MAGeCK Wiki

Model-based Analysis of Genome-wide CRISPR-Cas9 Knockout

Brought to you by: davidliwei

advanced_tutorial

Advanced Tutorials

Advanced Tutorials

Tutorial 1: Allow mismatches for read mapping

Since version 0.5.5, MAGeCK count module supports collecting read counts from BAM files. This will allow you to use a third-party aligner to map reads to the library with mismatches, providing more usable reads for the analysis. However, we still recommend directly using the fastq file in the count module (which does not allow any mismatches), because:

Some mismatches in the sgRNAs may have unwanted behaviors (have no on-target cleavages or have other off-target cleavages);
In most cases the read counts are enough if we allow no mismatches;
The mapping procedure is more complicated; for example, you need to know the exact length of 3' adapter sequence.

We will start with the mouse ESC demo which we already used in the tutorial.

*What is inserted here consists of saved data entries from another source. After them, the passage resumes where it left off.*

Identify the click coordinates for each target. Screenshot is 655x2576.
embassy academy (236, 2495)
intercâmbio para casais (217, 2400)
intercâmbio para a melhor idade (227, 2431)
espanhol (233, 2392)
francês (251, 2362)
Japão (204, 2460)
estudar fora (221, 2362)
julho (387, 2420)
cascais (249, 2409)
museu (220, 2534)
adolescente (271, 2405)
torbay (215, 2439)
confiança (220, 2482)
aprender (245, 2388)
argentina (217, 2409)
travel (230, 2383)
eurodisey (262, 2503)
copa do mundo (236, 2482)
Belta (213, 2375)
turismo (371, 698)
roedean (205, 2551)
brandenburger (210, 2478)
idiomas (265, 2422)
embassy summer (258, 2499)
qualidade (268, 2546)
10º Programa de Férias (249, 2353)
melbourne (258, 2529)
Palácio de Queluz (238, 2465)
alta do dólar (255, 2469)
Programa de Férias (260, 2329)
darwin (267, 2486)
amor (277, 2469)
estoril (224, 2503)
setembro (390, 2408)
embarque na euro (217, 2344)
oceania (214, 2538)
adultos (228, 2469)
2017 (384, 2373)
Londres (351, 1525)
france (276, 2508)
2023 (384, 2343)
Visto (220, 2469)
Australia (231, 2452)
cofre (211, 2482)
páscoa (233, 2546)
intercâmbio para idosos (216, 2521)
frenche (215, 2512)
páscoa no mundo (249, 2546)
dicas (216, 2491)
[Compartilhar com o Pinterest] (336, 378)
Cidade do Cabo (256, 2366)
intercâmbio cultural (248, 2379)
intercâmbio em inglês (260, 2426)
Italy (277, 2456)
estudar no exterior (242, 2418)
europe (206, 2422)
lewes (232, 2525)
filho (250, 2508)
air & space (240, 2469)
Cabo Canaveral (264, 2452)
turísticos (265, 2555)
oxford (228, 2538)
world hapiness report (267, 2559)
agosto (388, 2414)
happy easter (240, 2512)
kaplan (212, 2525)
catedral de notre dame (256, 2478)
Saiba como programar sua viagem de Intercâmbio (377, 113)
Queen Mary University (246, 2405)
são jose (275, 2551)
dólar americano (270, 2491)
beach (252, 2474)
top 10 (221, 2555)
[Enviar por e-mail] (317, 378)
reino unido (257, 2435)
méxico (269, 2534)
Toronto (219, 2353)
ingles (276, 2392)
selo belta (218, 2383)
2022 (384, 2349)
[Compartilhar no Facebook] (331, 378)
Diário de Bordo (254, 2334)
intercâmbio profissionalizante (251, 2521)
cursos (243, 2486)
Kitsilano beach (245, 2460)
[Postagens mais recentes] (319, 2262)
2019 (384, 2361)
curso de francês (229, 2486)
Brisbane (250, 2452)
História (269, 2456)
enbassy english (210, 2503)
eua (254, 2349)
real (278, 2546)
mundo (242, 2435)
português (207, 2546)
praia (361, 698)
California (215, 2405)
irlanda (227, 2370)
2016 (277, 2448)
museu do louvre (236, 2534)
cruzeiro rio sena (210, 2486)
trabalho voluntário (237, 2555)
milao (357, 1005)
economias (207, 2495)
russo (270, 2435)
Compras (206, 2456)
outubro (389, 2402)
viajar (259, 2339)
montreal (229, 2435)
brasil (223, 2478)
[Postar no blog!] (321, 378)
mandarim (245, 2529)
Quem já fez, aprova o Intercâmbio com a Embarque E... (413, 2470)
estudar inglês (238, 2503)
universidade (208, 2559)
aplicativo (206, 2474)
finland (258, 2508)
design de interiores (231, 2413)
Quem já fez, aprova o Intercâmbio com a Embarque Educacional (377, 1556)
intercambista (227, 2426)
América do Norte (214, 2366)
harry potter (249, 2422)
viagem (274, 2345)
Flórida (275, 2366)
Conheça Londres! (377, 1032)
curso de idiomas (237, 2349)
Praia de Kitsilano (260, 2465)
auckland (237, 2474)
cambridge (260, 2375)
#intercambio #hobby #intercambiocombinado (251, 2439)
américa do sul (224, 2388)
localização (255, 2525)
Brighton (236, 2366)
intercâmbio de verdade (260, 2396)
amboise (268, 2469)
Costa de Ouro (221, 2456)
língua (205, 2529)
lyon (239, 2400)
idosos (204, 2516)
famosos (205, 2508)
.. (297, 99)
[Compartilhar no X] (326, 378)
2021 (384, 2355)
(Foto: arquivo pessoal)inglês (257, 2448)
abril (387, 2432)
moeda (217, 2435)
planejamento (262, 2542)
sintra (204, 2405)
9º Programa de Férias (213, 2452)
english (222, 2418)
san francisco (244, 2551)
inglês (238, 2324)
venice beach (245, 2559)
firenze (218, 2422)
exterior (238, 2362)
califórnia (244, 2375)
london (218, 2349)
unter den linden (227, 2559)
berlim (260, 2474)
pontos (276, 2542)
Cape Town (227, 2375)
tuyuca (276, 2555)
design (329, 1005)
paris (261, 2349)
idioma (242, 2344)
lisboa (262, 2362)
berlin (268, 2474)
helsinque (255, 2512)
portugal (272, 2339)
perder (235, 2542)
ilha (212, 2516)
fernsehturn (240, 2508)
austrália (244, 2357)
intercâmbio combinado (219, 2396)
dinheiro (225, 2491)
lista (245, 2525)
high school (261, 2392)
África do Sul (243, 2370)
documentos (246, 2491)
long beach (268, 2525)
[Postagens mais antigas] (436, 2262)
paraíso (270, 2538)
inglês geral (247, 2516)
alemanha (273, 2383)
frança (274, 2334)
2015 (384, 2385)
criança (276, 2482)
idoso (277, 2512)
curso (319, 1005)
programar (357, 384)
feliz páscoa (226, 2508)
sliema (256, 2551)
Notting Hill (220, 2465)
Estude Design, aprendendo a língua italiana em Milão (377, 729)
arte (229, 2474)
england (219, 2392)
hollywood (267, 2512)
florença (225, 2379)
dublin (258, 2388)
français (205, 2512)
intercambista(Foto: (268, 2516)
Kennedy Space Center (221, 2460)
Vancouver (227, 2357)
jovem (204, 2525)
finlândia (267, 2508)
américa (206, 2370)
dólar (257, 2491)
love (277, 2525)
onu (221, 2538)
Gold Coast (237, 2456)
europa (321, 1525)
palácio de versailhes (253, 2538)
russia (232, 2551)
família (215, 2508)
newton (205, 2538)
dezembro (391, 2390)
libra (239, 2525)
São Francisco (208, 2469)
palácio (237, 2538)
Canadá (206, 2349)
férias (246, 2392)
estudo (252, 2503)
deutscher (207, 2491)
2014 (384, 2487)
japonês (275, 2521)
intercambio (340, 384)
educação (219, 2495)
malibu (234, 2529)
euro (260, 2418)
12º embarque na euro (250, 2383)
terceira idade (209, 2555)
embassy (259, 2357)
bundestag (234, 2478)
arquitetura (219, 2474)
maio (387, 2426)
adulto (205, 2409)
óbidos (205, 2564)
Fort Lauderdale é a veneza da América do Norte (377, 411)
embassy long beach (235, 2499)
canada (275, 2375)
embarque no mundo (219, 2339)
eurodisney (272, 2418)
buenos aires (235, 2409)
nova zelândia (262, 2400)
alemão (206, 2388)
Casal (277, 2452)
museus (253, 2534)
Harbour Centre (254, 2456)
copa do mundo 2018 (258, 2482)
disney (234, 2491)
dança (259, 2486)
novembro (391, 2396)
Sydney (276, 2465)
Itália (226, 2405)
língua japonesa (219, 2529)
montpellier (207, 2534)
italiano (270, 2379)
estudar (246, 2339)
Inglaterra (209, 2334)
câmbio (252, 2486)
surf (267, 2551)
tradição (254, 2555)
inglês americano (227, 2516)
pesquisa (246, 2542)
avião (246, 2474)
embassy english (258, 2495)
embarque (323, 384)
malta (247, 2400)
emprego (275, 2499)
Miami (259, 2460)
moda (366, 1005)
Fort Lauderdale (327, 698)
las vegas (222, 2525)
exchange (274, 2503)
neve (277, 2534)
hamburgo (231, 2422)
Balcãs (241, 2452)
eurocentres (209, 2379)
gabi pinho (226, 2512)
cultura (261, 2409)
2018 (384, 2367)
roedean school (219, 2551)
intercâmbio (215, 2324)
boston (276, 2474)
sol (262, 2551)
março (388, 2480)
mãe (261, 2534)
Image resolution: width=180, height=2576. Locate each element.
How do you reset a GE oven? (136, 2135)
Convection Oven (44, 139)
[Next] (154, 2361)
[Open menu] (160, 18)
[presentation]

We will use Bowtie2, a commonly used read aligner, for alignments. Make sure you have the fastq files and the library file on your computer.

Step 1: install bowtie2 and samtools

Both bowtie2 and samtools are frequently used tools for high-throughput sequencing analysis. You can install them by yourself, or, if you have conda installed, install them through the bioconda channel using one simple command:

conda install -c bioconda bowtie2 samtools

See th manual of mageck-vispr for conda installations.

Step 2: build bowtie2 index

To do this, first convert the library file into fasta format, which is required for building index. For library file with CSV format (like the library file yusa_library.csv used here), you can do it using a simple awk command in unix and windows:

awk -F ',' '{print ">"$1"\n"$2}' yusa_library.csv > yusa_lib.fa

This command will convert one entry in the csv file like:

chr3:90056560-90056583,TAGATGCCATCCGTGCCTC,4933434E20RIK

into a fasta format like:

>chr3:90056560-90056583
TAGATGCCATCCGTGCCTC

For a library format with txt format, use awk without the "-F" option:

awk '{print ">"$1"\n"$2}' yusa_library.txt > yusa_library.fa

Next, run bowtie2-build to generate bowtie2 index

bowtie2-build yusa_lib.fa bowtie2_ind_yusa

Step 3: determine the 5' and 3' trimming length and sgRNA length

If you provide MAGeCK count module with fastq files, you only need to examine the exact 5' trimming length. But if this case you need to determine the exact 5' and 3' trimming length. Here are the first few lines of ERR376998.fastq (only sequences are shown):

CTTGTGGAAAGGACGAAACACCGGTGAAGGTGCCGTTGTGTAGTTTTAGA
CTTGTGGAAAGGACGAAACACCGAGCAGCACAACAATATGGGTTTTAGAG
CTTGTGGAAAGGACGAAACACCGCTCTTGGGTTTGGATGTTTGTTTTAGA
CTTGTGGAAAGGACGAAACACCGTTTGGCGAGGGGAGCGCCGGTTTTAGA
......

You can see that the first 23 nucleotides are identical, and the last 8 nucleotides are identical. Te sequences in the middle are exactly the sgRNA sequences.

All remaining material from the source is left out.